EXTRAIT DU DOCUMENT:

+===+

AFRICINE .org
Le leader mondial (cinémas africains & diaspora)
Actuellement recensés
24 339 films, 2 562 textes
Ajoutez vos infos
L'esthétique cinématographique de Daouda Mouchangou
critique
rédigé par Jean-Marie Mollo Olinga
publié le 20/03/2019
Daouda Mouchangou, réalisateur camerounais
Daouda Mouchangou, réalisateur camerounais
Jean-Marie Mollo Olinga est rédacteur à Africiné Magazine depuis 2004.
Jean-Marie Mollo Olinga est rédacteur à Africiné Magazine depuis 2004.
Daouda Mouchangou, réalisateur camerounais
Daouda Mouchangou, réalisateur camerounais

Le 2 août 2018, dans la salle Sita Bella du ministère de la Culture, le Cinéma Numérique Ambulant a rendu hommage au cinéaste camerounais Daouda Mouchangou. Ce fut pour nous l'occasion de présenter son esthétique cinématographique, ce à la lumière de deux de ses téléfilms, Le Retraité et Japhet et Ginette.


De quoi parlent ces deux téléfilms ?

Le Retraité est l'histoire de l'infirmier Ezamot (Daniel Ndo) qui est admis, d'après la formule consacrée, à faire valoir ses droits à la retraite, une retraite qu'il n'a pas préparée. Obligé de se replier au village avec toute sa famille en attendant son fonds de pension, il est recueilli par son frère cadet, Ngassa (Pierre Makon), dans la maison duquel la promiscuité entre les deux "coépouses" (des belles-sœurs, diraient les Français), l'épouse d'Ezamot (Magrita, Sérange Mebina) et celle de Ngassa, ne tardera pas à créer des brouilles entre elles. Il n'empêche, après avoir perçu sa pension, Ezamot se laissera rattraper par son péché mignon, la vie de débauche, constituée de jeux de hasard et de jouissance avec des filles de joie. En fin de compte, encouragé par son frère Ngassa et la compréhension de son épouse, Ezamot va se résoudre à travailler la terre, le fonds qui manque le moins.

+===+

CONSIGNES DE TRAVAIL:
1. Citez fidèlement, dans la critique consacrée à Daouda Mouchangou, le passage qui va de « Le 2 août 2018, dans » jusqu'à « deux téléfilms ? » inclus.
2. Rédigez la suite de la critique consacrée à Daouda Mouchangou, à partir de la dernière phrase donnée.

CONTENU DES DONNÉES:
+===+

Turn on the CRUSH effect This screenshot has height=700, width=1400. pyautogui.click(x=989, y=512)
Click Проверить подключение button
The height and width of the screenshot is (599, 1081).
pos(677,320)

+===+

RÉPONSES PAR CONSIGNE:
1.
Le 2 août 2018, dans la salle Sita Bella du ministère de la Culture, le Cinéma Numérique Ambulant a rendu hommage au cinéaste camerounais Daouda Mouchangou. Ce fut pour nous l'occasion de présenter son esthétique cinématographique, ce à la lumière de deux de ses téléfilms, Le Retraité et Japhet et Ginette.


De quoi parlent ces deux téléfilms ?

2.
Japhet et Ginette raconte la vie d'un couple heureux en tout point. Le mari (Japhet, Charles Nyatte) est directeur dans une entreprise, et l'épouse (Ginette, Joséphine Ndagnou) médecin. Ils ont de beaux enfants très studieux et manifestement bien élevés. Mais, le mari, licencié depuis quatre mois de l'entreprise où il travaillait, l'a caché à son épouse, préférant maintenir le même niveau de vie. Lorsque l'épouse le découvre, s'ensuivent des moments de tension où elle menace de quitter le mariage. Comme dans Le Retraité, Japhet va capituler, signer la paix des braves en acceptant de retrousser ses manches, pour travailler la terre.

Et Maintenant, l'esthétique !

Quand nous entendons certaines intelligences parler d'esthétique, nous percevons en elles une espèce de délectation empreinte de mythification. Pour démythifier cette notion, il importe d'en préciser le contenu, afin de rendre notre propos plus intelligible. Cela nous oblige donc à passer par un nettoyage (conceptuel) qui nous permettra d'en maximiser le sens. C'est un exercice de simple préalable méthodologique, pour éviter un emploi doxique et erroné du concept "esthétique".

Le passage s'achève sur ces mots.